All of the production of industries within the economy can be grouped together as part of these two Departments. Obviously, the production of some industries can go to either means of production or means of consumption. Coal can be used as means of production, to power steam engines, or means of consumption, as fuel for domestic fires, for example. But, the output of all these industries can be divided as belonging to either of these two departments.
The point is perhaps more clearly stated by the fact that all commodity-capital in the economy constitutes either means of production or means of consumption. Similarly, all of this capital, composing the two departments, in aggregate, comprises one single department, which is the total social capital.
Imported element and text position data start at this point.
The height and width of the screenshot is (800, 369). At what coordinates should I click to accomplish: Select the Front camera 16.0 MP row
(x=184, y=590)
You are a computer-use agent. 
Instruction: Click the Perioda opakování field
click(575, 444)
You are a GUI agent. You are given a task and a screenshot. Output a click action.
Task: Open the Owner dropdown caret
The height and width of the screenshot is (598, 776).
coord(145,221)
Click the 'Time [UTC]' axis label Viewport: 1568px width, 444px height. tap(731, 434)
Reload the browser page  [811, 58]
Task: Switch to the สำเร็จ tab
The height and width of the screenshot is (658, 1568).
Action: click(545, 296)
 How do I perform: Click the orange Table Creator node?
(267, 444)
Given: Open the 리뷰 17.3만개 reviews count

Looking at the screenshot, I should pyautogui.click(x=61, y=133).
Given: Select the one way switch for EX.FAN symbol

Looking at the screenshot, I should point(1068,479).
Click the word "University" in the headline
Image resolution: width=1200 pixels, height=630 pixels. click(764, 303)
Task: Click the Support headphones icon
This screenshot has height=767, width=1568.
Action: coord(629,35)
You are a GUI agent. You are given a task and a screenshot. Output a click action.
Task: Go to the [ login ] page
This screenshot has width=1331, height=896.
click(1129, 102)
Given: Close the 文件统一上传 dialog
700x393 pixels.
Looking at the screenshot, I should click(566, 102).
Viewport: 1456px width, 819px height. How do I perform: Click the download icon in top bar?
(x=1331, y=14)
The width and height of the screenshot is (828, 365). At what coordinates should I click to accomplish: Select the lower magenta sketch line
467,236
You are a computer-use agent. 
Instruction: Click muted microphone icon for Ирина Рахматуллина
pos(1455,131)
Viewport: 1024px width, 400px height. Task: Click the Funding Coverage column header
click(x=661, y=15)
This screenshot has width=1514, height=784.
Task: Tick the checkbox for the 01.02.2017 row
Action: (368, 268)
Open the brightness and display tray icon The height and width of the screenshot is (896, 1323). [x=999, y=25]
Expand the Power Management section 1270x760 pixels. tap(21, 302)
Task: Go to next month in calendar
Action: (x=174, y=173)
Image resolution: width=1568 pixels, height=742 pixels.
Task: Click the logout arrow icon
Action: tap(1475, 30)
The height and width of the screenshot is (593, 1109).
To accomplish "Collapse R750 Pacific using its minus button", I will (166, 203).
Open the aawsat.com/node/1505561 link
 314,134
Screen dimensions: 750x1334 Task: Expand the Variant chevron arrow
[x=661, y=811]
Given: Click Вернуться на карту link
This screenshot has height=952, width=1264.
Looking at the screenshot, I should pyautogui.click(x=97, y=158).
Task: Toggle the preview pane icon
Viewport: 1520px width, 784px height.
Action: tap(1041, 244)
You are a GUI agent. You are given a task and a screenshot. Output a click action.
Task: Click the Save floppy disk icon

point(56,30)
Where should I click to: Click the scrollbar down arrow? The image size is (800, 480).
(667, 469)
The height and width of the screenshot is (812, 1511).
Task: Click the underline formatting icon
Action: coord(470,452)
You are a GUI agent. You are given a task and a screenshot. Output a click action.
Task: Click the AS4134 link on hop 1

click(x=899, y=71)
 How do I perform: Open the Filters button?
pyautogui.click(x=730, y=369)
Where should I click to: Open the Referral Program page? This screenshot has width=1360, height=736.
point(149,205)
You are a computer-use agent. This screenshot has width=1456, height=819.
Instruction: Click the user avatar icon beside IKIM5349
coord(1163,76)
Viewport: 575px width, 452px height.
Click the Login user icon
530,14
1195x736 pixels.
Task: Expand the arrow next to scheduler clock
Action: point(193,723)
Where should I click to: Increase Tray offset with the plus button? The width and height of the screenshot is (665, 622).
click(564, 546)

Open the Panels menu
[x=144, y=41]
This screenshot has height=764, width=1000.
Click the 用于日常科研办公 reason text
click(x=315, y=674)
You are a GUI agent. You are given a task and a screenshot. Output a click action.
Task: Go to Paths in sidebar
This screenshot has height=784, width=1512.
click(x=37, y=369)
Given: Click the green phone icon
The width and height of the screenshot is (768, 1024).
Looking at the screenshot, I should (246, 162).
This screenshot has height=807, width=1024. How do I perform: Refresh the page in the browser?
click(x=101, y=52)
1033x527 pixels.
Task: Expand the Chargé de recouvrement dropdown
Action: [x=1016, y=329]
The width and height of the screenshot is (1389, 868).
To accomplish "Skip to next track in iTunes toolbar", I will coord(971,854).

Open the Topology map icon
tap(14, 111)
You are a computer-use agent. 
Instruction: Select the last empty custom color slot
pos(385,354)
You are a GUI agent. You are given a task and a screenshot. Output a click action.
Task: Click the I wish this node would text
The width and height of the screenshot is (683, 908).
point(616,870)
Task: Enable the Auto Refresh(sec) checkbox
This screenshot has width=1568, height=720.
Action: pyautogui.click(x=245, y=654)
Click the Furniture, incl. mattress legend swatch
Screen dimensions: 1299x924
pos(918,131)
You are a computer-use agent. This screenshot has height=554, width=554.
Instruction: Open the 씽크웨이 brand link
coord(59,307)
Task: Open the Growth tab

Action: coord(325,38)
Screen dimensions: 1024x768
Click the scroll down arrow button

The capital employed, by either department, breaks down into the same two components – variable capital and constant capital. The variable capital, considered solely from the standpoint of value, is equal to the sum of the wages paid within that department. Considered from the material point of view, it comprises all the concrete labour employed within the department.
The constant capital comprises all of the materials and instruments of labour, including buildings etc. used in production. However, although the fixed capital component of this is employed, i.e. it has to be present in its entirety, for production to occur, as seen previously, it only transfers part of its value to the end product, or here to the value of the commodity-capital of the department. Only that part of the constant capital that replaces the circulating capital, and that reproduces the fixed capital value, transferred as wear and tear, is included in the value of the commodity-capital.
“The value of the total annual product created with the aid of this capital in each of the two departments consists of one portion which represents the constant capital c consumed in the process of production and only transferred to the product in accordance with its value, and of another portion added by the entire labour of the year. This latter portion is divided in turn into the replacement of the advanced variable capital v and the excess over and above it, which forms the surplus-value s. And just as the value of every individual commodity, that of the entire annual product of each department consists of c + v + s.” (p 400)
For now, for ease of elaboration, Marx excludes fixed capital, assuming that the constant capital employed is all consumed in the production of the commodity-capital.
Marx sets out a basic model comprising these two departments and the mutual exchange between them. These models, whether they are of simple reproduction, as here, or of expanded reproduction, which will be discussed later, show that the output of both departments CAN be exchanged so that it is fully consumed. In other words, these models are based on a concept of a general equilibrium theory.
But, of course, Marx did not believe that any such equilibrium exists. His theory is, in fact, a theory of dynamic disequilibrium. That is not just because he recognises that capitalism proceeds on the basis of repeated crises, which are violent means of resolving the contradictions inherent in the very functioning of the system, but also because, even without such crises, the continual revolution of production, which is a fundamental part of the functioning of the system, necessitates continual changes in the way capital and social labour-time is allocated.
So, whether it is in setting out these models here, or in setting out the resolution of the Transformation Problem, in Volume III, the fact that Marx has all of the output being unproblematically demanded/consumed does not at all mean that he believed it would be.